In the FIG. 5A diagram, two images (522 and 524) from an image sequence captured by camera 110 are shown. For purposes of simplicity, each image 522 and 524 is shown with only nine pixels (three horizontal and three vertical pixels) that are each represented as a square. However, any desired number of pixels may be utilized. Even though camera 110 may be aimed at a given target, due to slight movements by the camera user, images 522 and 524 are typically slightly offset with respect to each other.
The FIG. 5B diagram illustrates a image processing procedure performed when images 522 and 524 are transferred from camera 110 to server 122, as discussed above in conjunction with FIG. 1A. In certain embodiments, the image processing procedure may include, but is not limited to, a super-resolution procedure to create an enhanced image from the image sequence of original offset images 522 and 524.
As shown in FIG. 5B, since images 522 and 524 are slightly offset (by approximately one-half pixel, both horizontally and vertically), an image processor of server 122 may obtain additional image detail to create sub-pixels for populating the enhanced image. In the FIG. 5B example, there are four sub-pixels for each original pixel from images 522 and 524. The foregoing image processing procedure may thus create an enhanced image with a substantially greater number of pixels and improved resolution characteristics.
Referring now to FIG. 6, a diagram illustrating an image sequence 614 is shown, in accordance with one embodiment of the present invention. In alternate embodiments, the present invention may utilize image sequences with various other configurations and components to implement image processing procedures.
In the FIG. 6 example, camera 110 (FIG. 1) may capture and transfer image sequence 614 to server 122 (FIG. 1) for performing image processing procedures, as discussed above in conjunction with FIG. 5. In the FIG. 6 embodiment, image sequence 614 includes a header 618 that includes any appropriate type of information. For example, header 618 may include an image sequence source identifier to indicate where image sequence 614 originated.
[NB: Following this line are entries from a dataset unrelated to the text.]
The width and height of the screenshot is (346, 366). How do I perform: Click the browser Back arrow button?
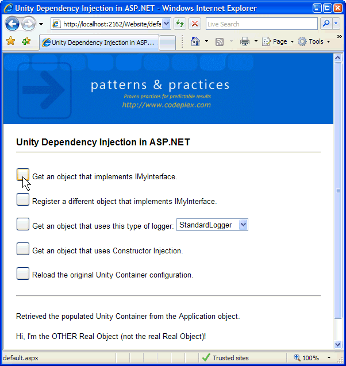click(12, 24)
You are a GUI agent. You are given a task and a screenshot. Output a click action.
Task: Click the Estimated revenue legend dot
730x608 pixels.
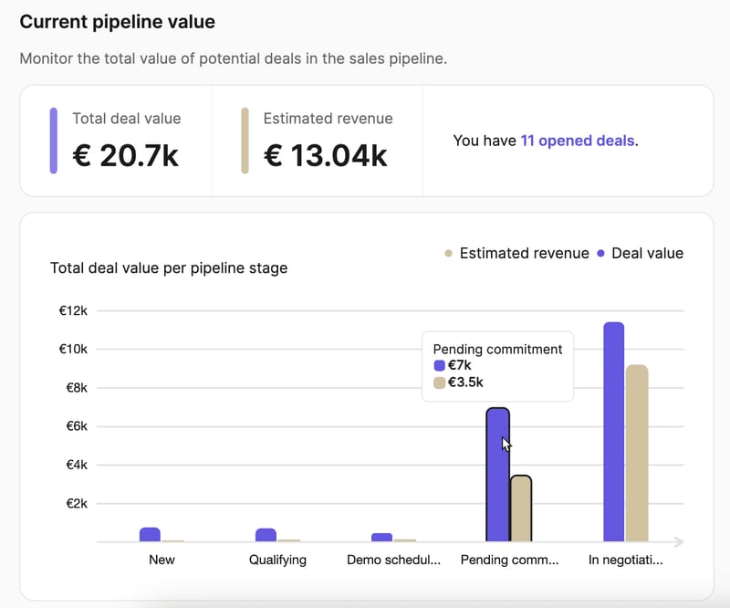click(x=448, y=254)
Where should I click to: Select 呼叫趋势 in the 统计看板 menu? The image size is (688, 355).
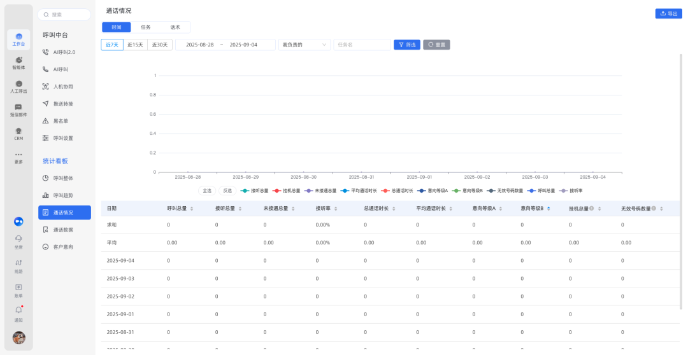pos(63,195)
Header 618 may also include an enhanced image destination identifier to indicate where server 122 should send an enhanced image created from image sequence 614. The capture and utilization of image sequences are further discussed below in conjunction with FIGS. 9-10.
Referring now to FIG. 7, a block diagram for one embodiment of the FIG. 1A server 122 is shown, in accordance with the present invention. In the FIG. 7 embodiment, server 122 includes, but is not limited to, a server central processing unit (server CPU) 712, a server display 716, a server memory 720, and one or more server input/output interface(s) (server I/O interface(s)) 724. The foregoing components of server 122 may be coupled to, and communicate through, a server bus 728. In alternate embodiments, server 122 may alternately be implemented using components and configurations in addition to, or instead of, certain of those components and configurations discussed in conjunction with the FIG. 7 embodiment.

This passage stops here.